● **TASK 1**: Summarize the account of the police raid at the Music Bank in two sentences.
● **TASK 2**: Extend the account of the police raid at the Music Bank, picking up after its final sentence.

● **SOURCE DOCUMENT**:

━━━━━━━━

While Jerry was working his charm offensive, Layne, Mike, and Sean got into Steve Alley’s car—a 1974 Ford Mustang II—and drove to a nearby 7-Eleven. Layne walked into the store and ran out a few minutes later carrying two cases of beer. He dove headfirst through the window and into the passenger-side front seat and, with his legs still sticking out, yelled, “Floor it!” They returned to the Music Bank, where they handed out beers to people standing outside waiting to get back in.
As the night progressed and the officers hit it off with the band, Alice in Chains was the only band allowed to remove their gear, after the police had thoroughly inspected it to make sure there was nothing in it. The band members stacked everything outside the front door, and ultimately had to sleep under the stars, some of them sleeping on top of their cases “so nobody would steal it,” others “in Layne Staley’s old VW Dasher which hadn’t moved for years.” Jerry called Ken Deans, who went to the Music Bank with a van the next morning to pick them up and get all their gear for the recording sessions.10
Eventually, everyone at the Music Bank at the time of the raid was allowed to leave the building, but Ballenger, Vernon, and Barry Oswald—the other employee on duty that night—had to stay in the office in the company of two police officers. Vernon recalls sitting around the office with Oswald and the two officers watching Monty Python and the Holy Grail. A young police officer gave them money to go out and buy sandwiches and a six-pack of beer for himself and his colleague.11
As for what the police were looking for, and eventually found, Ballenger said, “Further down, the warehouse was a big, huge, long complex. And there was a solid wall between us and the rest of the complex, and that’s where the big pot-growing operation was. [It was] unbeknownst to me and everybody that they had extended the lease and started [this] operation.
“They were getting all the electricity from their supply room, which was on the Music Bank side. I had a key to it, and surprisingly that key would be missing all the time off that ring, because Bengt or Gabriel came through every three months, ‘Oh, we’re gonna fix this or that, Dave. You’re gonna get cheaper water now,’ or something like that. I’d be, ‘Oh, okay.’”

━━━━━━━━

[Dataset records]
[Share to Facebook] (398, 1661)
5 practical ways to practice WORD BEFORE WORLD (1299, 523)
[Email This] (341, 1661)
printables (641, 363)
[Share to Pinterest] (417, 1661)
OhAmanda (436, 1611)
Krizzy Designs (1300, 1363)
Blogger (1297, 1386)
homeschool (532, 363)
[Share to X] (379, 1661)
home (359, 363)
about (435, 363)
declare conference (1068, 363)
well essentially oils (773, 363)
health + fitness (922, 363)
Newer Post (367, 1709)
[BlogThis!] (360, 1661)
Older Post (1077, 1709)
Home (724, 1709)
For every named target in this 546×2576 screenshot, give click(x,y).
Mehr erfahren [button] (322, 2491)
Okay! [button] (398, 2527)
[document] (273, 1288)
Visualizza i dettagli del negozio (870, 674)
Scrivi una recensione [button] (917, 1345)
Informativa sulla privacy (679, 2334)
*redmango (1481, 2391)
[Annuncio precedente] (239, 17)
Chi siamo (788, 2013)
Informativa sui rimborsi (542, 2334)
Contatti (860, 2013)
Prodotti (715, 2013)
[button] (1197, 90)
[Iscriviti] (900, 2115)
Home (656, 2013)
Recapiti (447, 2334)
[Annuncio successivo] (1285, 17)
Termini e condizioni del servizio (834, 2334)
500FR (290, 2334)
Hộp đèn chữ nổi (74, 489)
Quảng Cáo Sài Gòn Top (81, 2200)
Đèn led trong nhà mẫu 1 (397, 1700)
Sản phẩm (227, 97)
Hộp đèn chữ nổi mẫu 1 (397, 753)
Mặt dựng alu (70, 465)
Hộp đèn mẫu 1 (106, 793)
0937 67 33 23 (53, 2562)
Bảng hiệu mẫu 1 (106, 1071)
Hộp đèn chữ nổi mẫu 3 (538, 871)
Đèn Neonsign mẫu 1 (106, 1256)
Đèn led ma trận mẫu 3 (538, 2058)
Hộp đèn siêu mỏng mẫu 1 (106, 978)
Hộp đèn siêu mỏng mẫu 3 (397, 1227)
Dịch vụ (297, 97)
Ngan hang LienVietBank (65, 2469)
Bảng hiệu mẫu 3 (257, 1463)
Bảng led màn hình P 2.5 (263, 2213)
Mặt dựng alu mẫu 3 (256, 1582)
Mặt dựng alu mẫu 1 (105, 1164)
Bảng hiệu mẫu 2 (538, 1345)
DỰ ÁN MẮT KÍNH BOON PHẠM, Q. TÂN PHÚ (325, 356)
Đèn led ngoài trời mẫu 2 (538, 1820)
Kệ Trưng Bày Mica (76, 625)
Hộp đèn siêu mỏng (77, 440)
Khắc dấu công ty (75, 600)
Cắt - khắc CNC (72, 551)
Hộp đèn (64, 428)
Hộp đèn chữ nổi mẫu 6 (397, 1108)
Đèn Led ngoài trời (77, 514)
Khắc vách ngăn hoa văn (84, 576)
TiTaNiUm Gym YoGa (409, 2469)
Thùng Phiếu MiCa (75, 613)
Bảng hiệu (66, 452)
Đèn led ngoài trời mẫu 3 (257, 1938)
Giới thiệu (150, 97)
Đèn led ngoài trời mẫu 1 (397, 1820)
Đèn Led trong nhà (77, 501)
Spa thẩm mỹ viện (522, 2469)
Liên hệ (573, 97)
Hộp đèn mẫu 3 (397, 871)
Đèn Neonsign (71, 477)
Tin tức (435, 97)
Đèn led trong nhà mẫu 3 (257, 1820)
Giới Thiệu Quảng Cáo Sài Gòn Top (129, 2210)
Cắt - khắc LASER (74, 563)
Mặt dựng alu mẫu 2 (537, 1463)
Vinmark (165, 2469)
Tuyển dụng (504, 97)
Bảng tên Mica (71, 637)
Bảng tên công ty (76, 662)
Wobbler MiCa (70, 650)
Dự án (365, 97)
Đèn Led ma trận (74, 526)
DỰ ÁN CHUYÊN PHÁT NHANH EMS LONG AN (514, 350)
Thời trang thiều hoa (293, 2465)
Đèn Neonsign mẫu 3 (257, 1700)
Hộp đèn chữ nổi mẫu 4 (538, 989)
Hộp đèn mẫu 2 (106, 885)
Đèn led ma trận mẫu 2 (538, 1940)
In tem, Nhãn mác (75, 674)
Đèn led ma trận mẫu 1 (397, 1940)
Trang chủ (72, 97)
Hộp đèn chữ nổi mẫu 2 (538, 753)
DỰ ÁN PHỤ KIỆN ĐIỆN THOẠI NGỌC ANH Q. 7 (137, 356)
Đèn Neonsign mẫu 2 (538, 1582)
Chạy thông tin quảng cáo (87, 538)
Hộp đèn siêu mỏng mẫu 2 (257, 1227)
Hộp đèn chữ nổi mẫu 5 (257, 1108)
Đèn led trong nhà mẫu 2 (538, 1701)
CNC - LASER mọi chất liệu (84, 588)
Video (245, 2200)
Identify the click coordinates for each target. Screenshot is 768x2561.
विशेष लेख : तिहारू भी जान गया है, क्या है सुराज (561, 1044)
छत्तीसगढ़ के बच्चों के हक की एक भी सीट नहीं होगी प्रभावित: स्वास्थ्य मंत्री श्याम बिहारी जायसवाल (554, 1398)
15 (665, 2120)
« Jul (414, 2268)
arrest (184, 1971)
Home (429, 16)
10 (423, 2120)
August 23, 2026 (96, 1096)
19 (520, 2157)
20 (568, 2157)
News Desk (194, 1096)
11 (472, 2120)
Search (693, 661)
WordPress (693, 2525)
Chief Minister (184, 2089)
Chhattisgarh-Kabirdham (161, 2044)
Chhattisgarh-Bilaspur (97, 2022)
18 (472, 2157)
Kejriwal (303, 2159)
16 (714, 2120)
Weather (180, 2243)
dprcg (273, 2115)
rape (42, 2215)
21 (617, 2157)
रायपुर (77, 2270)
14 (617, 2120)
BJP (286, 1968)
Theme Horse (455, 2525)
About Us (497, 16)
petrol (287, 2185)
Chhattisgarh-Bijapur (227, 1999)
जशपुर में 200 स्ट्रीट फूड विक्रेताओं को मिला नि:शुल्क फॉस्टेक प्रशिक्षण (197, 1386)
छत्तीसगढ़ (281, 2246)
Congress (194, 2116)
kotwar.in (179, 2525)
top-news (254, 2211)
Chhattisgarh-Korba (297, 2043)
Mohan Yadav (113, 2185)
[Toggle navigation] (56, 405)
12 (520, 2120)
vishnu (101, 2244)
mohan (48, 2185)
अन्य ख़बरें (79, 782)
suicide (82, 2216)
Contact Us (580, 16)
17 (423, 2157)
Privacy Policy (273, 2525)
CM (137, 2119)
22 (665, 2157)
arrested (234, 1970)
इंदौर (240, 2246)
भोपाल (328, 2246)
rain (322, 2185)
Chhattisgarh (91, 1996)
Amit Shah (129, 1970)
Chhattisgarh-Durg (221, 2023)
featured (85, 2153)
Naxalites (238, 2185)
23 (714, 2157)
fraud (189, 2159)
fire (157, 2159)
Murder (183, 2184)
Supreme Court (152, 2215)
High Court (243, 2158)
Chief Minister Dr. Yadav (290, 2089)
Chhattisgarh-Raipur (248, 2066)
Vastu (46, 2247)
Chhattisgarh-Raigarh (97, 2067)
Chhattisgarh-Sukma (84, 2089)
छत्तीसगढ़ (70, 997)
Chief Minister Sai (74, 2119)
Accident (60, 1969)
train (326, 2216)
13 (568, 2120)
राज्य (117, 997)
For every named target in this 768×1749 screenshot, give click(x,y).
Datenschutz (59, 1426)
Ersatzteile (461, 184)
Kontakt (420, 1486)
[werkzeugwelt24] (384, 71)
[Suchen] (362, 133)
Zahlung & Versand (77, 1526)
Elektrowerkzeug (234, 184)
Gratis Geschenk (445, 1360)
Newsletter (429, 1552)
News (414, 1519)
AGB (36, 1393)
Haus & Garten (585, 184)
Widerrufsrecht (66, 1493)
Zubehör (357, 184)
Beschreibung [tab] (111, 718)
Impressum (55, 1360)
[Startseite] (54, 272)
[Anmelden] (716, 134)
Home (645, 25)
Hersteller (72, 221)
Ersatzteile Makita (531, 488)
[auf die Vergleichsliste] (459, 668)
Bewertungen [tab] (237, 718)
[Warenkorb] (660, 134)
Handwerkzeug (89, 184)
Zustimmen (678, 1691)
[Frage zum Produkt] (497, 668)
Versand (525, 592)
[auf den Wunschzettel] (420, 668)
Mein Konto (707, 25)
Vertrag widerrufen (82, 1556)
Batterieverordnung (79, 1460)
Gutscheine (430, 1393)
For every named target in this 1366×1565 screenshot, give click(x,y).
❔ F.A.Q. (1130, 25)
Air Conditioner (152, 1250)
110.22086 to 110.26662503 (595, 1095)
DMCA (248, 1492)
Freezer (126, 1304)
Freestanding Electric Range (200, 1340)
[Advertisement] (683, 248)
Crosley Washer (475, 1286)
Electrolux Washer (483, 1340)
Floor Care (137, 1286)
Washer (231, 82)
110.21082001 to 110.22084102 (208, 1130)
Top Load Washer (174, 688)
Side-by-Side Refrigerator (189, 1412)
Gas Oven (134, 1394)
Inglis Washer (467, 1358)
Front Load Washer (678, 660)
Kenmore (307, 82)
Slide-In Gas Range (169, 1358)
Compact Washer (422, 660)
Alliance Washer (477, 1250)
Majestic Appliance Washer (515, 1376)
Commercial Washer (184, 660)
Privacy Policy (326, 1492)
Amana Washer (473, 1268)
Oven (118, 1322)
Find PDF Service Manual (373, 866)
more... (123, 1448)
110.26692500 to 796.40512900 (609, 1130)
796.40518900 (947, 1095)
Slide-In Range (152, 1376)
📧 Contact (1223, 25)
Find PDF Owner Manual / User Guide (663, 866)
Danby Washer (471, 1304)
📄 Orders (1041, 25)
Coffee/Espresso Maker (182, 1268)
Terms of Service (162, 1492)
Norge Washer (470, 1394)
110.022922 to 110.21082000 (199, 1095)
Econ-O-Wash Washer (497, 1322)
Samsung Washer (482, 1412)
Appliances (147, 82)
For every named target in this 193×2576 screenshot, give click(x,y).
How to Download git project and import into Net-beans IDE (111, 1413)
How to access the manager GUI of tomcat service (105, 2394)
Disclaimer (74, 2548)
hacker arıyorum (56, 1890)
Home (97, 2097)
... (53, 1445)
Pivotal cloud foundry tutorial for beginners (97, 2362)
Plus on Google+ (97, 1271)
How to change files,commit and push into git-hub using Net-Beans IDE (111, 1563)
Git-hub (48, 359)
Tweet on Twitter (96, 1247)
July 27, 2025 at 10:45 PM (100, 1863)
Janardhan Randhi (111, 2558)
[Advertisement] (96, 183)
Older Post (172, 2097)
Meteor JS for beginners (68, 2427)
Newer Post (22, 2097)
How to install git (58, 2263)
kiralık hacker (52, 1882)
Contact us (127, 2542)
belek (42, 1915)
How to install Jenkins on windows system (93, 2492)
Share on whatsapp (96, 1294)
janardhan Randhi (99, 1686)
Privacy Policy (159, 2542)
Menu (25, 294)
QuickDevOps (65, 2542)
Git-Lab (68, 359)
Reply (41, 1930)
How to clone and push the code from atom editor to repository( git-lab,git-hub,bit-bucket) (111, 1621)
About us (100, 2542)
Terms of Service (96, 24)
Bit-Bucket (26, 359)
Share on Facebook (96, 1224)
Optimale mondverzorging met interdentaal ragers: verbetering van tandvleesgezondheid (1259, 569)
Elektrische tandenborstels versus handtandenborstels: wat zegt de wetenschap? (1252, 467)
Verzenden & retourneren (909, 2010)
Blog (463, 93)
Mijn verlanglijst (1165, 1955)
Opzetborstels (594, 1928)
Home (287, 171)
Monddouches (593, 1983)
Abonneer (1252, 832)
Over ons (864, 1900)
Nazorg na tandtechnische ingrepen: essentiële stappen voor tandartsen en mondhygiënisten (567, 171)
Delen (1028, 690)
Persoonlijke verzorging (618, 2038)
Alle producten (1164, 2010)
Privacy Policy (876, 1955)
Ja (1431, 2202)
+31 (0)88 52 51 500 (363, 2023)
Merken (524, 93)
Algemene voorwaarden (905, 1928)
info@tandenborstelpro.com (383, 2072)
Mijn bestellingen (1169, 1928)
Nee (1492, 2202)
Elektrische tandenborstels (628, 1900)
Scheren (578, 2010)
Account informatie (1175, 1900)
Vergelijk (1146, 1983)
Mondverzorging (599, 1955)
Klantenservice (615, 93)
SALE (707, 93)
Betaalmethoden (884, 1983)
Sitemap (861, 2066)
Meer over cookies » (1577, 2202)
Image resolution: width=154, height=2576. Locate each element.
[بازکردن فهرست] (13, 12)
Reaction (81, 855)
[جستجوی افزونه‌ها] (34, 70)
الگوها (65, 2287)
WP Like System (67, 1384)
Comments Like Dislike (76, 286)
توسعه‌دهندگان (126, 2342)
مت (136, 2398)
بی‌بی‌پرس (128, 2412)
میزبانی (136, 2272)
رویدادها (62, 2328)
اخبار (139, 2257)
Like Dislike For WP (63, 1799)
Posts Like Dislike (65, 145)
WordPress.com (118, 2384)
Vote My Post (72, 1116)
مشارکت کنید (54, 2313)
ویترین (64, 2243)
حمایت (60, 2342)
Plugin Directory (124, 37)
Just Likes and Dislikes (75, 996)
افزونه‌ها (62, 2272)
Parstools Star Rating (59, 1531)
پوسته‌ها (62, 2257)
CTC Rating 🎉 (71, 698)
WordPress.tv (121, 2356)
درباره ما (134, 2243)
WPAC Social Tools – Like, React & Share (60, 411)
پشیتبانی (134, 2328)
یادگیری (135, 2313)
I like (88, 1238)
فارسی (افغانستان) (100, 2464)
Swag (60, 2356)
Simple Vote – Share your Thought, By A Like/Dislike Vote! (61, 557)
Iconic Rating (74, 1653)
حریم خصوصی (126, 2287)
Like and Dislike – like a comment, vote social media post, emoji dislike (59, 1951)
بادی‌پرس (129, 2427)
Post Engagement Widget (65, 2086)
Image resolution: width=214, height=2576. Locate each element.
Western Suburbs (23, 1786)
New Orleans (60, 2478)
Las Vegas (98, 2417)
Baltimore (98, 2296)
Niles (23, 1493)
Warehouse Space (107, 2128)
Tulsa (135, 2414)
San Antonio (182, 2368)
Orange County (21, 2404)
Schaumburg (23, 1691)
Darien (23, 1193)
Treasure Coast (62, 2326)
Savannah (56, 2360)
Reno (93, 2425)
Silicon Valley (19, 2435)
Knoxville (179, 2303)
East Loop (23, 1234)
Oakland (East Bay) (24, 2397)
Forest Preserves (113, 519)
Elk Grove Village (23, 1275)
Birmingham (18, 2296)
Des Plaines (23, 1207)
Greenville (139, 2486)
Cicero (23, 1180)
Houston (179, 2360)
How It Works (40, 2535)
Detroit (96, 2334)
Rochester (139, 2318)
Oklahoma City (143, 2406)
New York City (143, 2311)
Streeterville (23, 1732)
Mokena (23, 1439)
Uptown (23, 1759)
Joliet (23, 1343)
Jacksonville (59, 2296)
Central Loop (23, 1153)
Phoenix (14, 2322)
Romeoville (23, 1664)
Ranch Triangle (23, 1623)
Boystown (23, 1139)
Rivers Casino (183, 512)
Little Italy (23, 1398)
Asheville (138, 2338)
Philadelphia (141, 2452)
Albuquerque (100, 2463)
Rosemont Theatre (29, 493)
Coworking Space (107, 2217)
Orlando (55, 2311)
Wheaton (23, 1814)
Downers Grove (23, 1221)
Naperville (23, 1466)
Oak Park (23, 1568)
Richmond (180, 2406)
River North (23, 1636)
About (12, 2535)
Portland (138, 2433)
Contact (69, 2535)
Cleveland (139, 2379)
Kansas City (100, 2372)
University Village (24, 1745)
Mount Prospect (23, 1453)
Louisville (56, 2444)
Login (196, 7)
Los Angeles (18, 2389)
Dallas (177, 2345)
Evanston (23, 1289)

━━━━━━━━

● **TASK RESPONSE 1**: During a police raid at the Music Bank, Alice in Chains hit it off with the officers and was the only band allowed to remove its gear, which the members stacked outside the front door before spending the night there. According to Ballenger, the police were after a large pot-growing operation in the rest of the warehouse complex, which drew its electricity from a supply room on the Music Bank side.

● **TASK RESPONSE 2**:
It is worth noting that, although police questioned David Ballenger and Scott Hunt, in the hundreds of pages of police and court records there is no evidence or allegation that any of the employees or bands at the Music Bank had knowledge of or involvement in the marijuana operation. Ballenger told the Seattle Post-Intelligencer, “This is a clean place. I keep it clean … No one likes this kind of thing going on in the neighborhood.”12
Scott Hunt saw local news coverage of the raid. Hunt was stunned as he heard the details. He got in his car and went straight to the Music Bank, after which he was questioned by police. “They wanted to know my life story, so I had to go downtown with the one-way glass,” Hunt said. “So I told them everything that they needed to know and they were convinced beyond reasonable doubt that I had nothing to do with it, so they let me go.” Though he was never charged with anything, Hunt was dismayed by what the drug raid would mean for the Music Bank, specifically the loss of income and any chance of recovering his loan.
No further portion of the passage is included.